O expoente máximo da ordem económica mundial canibalista* em que vivemos, drogada no lucro e na competitividade, é … o patrão e accionista maioritário da Amazon, Jeff Bezos. Esse monstruoso poço de egoísmo e cinismo, que não faz segredo de querer substituir os seus empregados por robots – e que como tais já os trata – recebeu em 2014 o título de “pior patrão do mundo” da Confederação Sindical Internacional. As empresas que se subjugam ao seu Marketplace são igualmente esmifradas e, se têm sucesso, arriscam-se a que lhes seja roubado o negócio pela própria Amazon. No início de Novembro, Bezos foi nomeado o homem mais rico do mundo pela revista norte-americana “Forbes” e pela plataforma de notícias “Bloomberg”.

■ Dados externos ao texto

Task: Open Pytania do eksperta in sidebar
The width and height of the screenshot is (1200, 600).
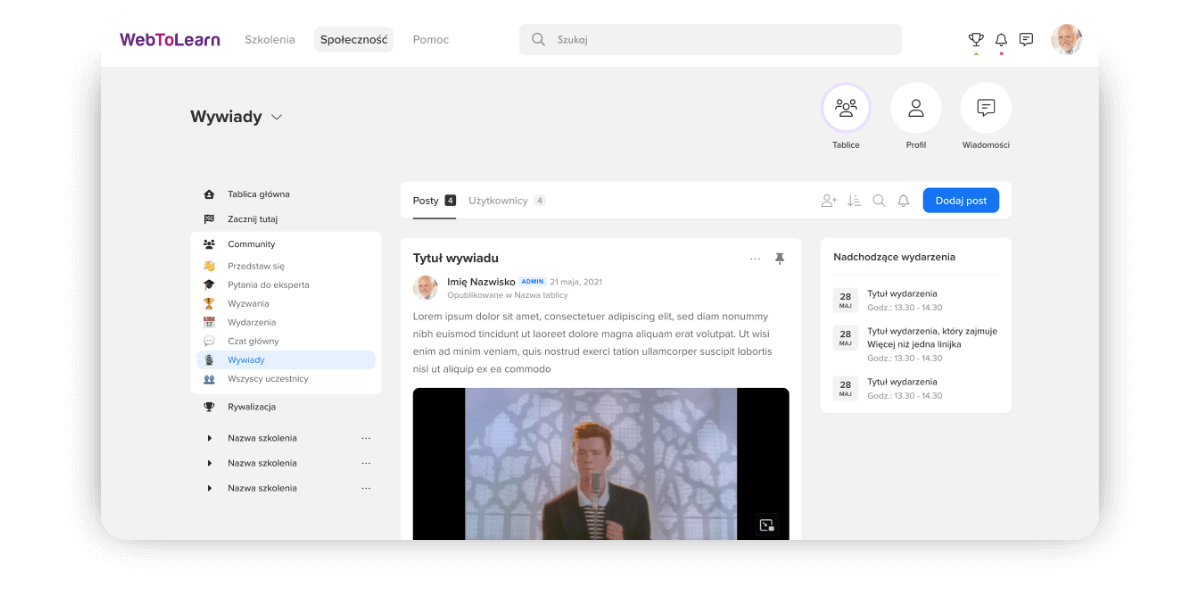Action: pyautogui.click(x=268, y=285)
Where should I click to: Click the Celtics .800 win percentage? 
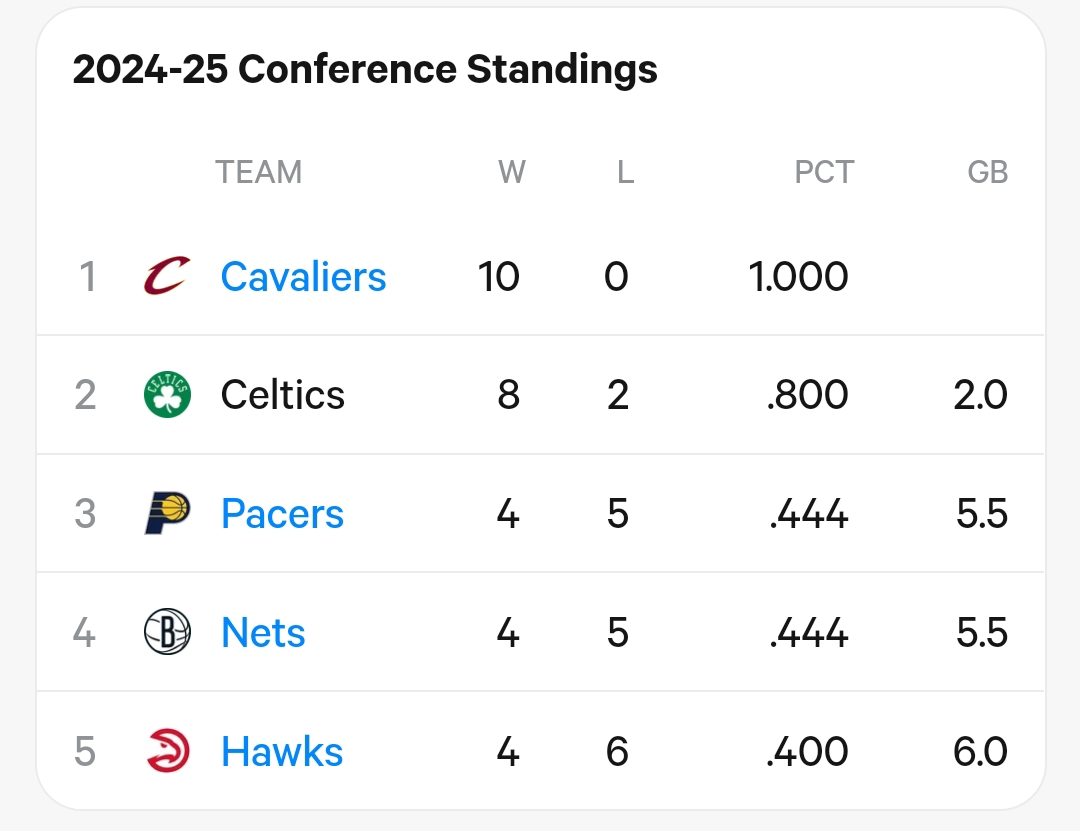(807, 396)
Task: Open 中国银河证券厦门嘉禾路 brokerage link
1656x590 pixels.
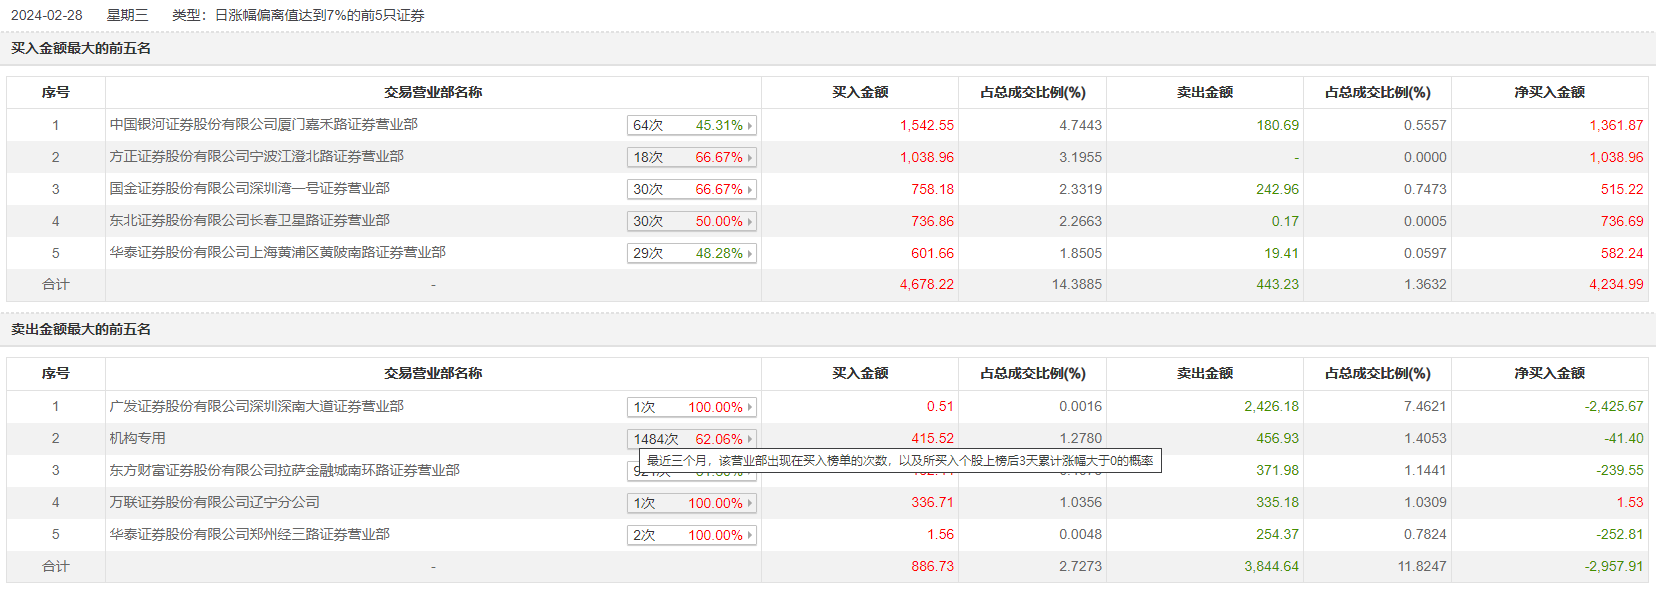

Perversamente, a pandemia do coronavírus beneficia a empresa de Bezos como poucas outras. De acordo com o índice Bloomberg Billionaires, desde o início do ano os activos do chefe da Amazon aumentaram em 23,6 mil milhões, para 138 mil milhões de dólares. Nenhuma outra pessoa na lista da Bloomberg dos 100 mais ricos do mundo aumentou tanto os seus bens desde o início do ano, como Bezos. Já em plena crise, a Amazon contratou 100.000 novos funcionários nos EUA – e agora anunciou mais 75.000 posições.

Mas, em consonância com o seu implacável instinto predador, a protecção da saúde e segurança dos trabalhadores durante a crise do coronavírus é desprezível para Bezos. Nos EUA, três empregados que denunciaram falta de qualquer material de protecção foram de seguida despedidos por “repetidas violações das orientações internas”.  E na terça-feira passada, um tribunal francês decidiu que a Amazon não tinha cumprido devidamente as suas obrigações de protecção nos seus centros logísticos em França, tendo determinado que durante um mês a empresa só pode vender bens essenciais, enquanto elabora novas medidas de segurança.

20 anos após a entrada na bolsa, a Amazon tem um valor total de 457 mil milhões de dólares. Obviamente, Bezos aproveita também as manigâncias fiscais a que os governos fecham os olhos, pagando assim impostos minimalistas. Em 2017, a Comissária responsável pela concorrência, Margrethe Vestager, declarou em conferência de imprensa em Bruxelas, que, entre 2006 e 2014, a Amazon não tinha pago impostos sobre três quartos dos seus lucros na Europa, devendo 250 milhões de euros ao estado luxemburguês – coisa de que este último se mostrou inocentemente surpreendido (ou não fora um dos paraísos fiscais europeus).

Segundo os cálculos da Comissão Europeia, a taxa efectiva de imposto que pagam as grandes empresas tecnológicas é de, em média, 9,5% – enquanto a generalidade das empresas paga em média 23%. Mas a Europa continua a dar-se ao luxo do faz que faz, mas não faz, quanto ao imposto sobre os gigantes tecnológicos (GAFA) e deixou a França, que acabou por avançar sozinha, exposta às ameaças de aumento de taxas alfandegárias de Trump. Muito altos são os interesses a impedir que a cobrança de tal imposto venha dar uma ajuda ao financiamento desta crise que ainda tanto vai doer.